Extracted data:
──────────────────────────────
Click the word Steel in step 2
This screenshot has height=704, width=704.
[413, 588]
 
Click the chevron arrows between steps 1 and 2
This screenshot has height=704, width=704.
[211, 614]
──────────────────────────────
Copy out all of the data above word for word, keeping every line the same.

Click the word Steel in step 2
This screenshot has height=704, width=704.
[413, 588]
 
Click the chevron arrows between steps 1 and 2
This screenshot has height=704, width=704.
[211, 614]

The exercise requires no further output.